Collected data
────────────────────────────────────────

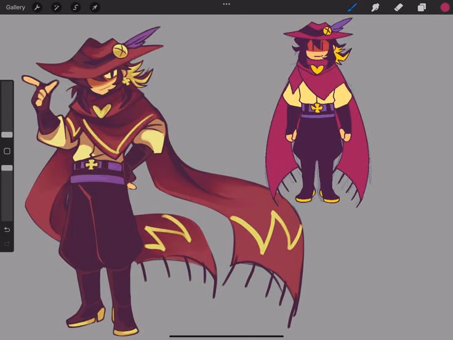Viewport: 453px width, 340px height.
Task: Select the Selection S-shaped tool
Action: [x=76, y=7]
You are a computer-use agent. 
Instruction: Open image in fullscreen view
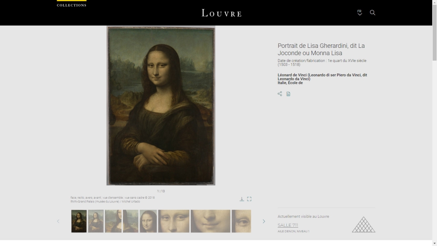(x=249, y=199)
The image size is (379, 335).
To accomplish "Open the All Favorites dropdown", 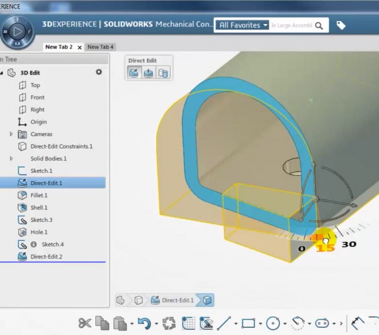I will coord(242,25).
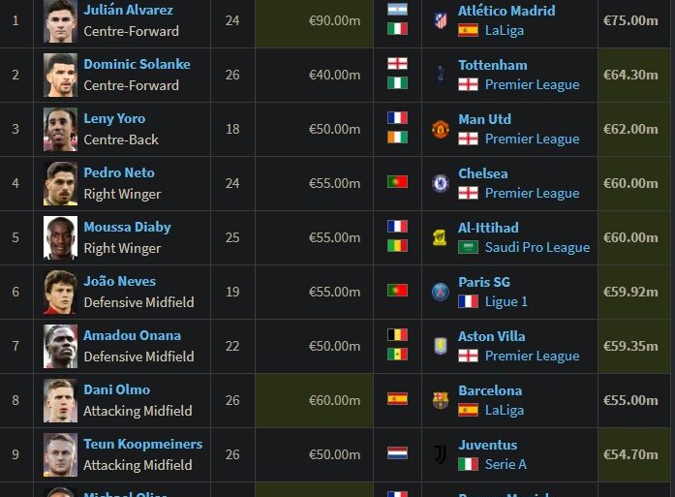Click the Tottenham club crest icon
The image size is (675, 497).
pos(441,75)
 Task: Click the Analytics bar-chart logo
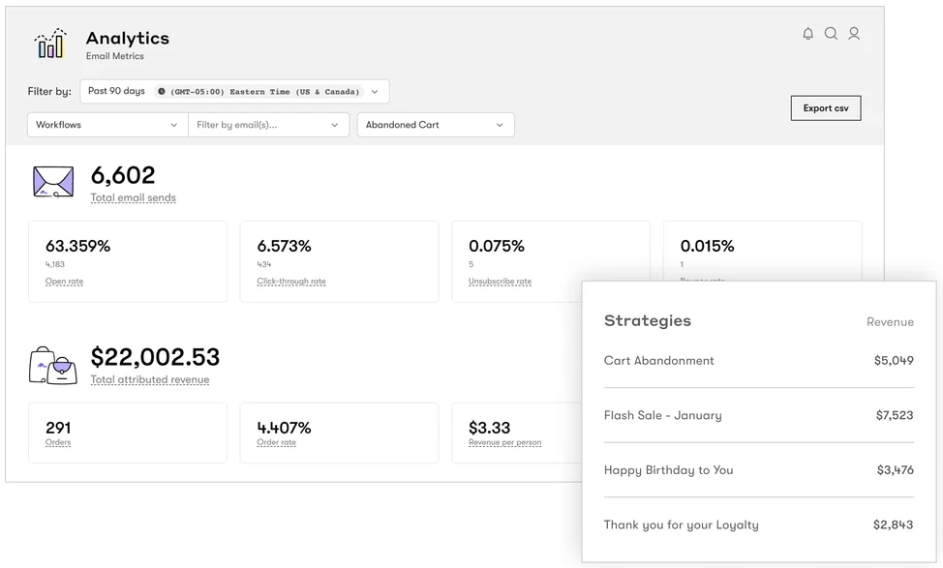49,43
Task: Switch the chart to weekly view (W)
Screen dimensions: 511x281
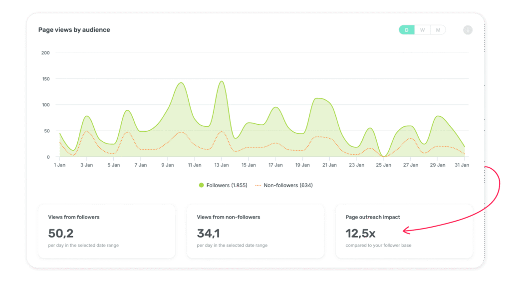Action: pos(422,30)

────────────────────────────────────────

Aim of the task: Transcribe exactly the lines from the one containing "Task: Switch the chart to weekly view (W)" through the last line of the records above, and nothing else. Leave out the pictures.

Answer to this task:
Task: Switch the chart to weekly view (W)
Screen dimensions: 511x281
Action: pos(422,30)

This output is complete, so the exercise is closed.